● RECORDED DATA
────────

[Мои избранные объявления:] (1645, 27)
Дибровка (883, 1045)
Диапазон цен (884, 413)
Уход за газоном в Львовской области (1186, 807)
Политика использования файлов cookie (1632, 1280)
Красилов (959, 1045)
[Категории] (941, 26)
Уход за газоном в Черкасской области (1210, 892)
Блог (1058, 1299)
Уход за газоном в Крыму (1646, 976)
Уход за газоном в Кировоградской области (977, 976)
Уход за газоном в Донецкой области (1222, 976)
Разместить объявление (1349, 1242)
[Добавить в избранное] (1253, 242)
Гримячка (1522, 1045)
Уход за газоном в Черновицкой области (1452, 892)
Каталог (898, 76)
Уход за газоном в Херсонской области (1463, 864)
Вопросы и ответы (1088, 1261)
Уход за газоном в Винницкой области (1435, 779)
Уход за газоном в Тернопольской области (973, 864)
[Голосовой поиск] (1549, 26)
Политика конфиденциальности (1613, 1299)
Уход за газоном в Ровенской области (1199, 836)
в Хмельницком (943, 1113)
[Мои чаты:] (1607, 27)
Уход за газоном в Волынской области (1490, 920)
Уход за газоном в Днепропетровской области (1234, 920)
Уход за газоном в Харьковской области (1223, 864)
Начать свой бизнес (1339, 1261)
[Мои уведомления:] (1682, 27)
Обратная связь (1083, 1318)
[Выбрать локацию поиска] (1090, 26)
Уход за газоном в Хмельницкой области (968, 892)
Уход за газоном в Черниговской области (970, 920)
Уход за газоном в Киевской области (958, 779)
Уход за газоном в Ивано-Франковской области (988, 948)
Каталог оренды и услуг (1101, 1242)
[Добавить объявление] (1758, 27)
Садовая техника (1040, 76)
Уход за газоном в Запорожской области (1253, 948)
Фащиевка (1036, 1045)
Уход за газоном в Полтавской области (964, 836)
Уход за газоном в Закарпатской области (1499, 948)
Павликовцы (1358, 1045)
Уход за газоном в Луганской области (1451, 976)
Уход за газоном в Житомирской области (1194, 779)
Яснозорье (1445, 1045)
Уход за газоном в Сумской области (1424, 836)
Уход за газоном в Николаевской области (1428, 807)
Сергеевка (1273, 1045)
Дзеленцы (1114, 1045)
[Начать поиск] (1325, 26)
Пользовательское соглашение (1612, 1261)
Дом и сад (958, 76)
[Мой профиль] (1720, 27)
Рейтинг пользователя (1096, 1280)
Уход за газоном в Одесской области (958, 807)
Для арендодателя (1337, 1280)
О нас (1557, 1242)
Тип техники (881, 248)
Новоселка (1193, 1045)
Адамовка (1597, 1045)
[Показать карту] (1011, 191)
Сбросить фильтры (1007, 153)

────────

● TASK GOAL
Above this instruction are the records; retype exactly the lines from the one containing "Политика конфиденциальности (1613, 1299)" up to and including the one containing "О нас (1557, 1242)".

● SOLVED PROBLEM
Политика конфиденциальности (1613, 1299)
Уход за газоном в Ровенской области (1199, 836)
в Хмельницком (943, 1113)
[Мои чаты:] (1607, 27)
Уход за газоном в Волынской области (1490, 920)
Уход за газоном в Днепропетровской области (1234, 920)
Уход за газоном в Харьковской области (1223, 864)
Начать свой бизнес (1339, 1261)
[Мои уведомления:] (1682, 27)
Обратная связь (1083, 1318)
[Выбрать локацию поиска] (1090, 26)
Уход за газоном в Хмельницкой области (968, 892)
Уход за газоном в Черниговской области (970, 920)
Уход за газоном в Киевской области (958, 779)
Уход за газоном в Ивано-Франковской области (988, 948)
Каталог оренды и услуг (1101, 1242)
[Добавить объявление] (1758, 27)
Садовая техника (1040, 76)
Уход за газоном в Запорожской области (1253, 948)
Фащиевка (1036, 1045)
Уход за газоном в Полтавской области (964, 836)
Уход за газоном в Закарпатской области (1499, 948)
Павликовцы (1358, 1045)
Уход за газоном в Луганской области (1451, 976)
Уход за газоном в Житомирской области (1194, 779)
Яснозорье (1445, 1045)
Уход за газоном в Сумской области (1424, 836)
Уход за газоном в Николаевской области (1428, 807)
Сергеевка (1273, 1045)
Дзеленцы (1114, 1045)
[Начать поиск] (1325, 26)
Пользовательское соглашение (1612, 1261)
Дом и сад (958, 76)
[Мой профиль] (1720, 27)
Рейтинг пользователя (1096, 1280)
Уход за газоном в Одесской области (958, 807)
Для арендодателя (1337, 1280)
О нас (1557, 1242)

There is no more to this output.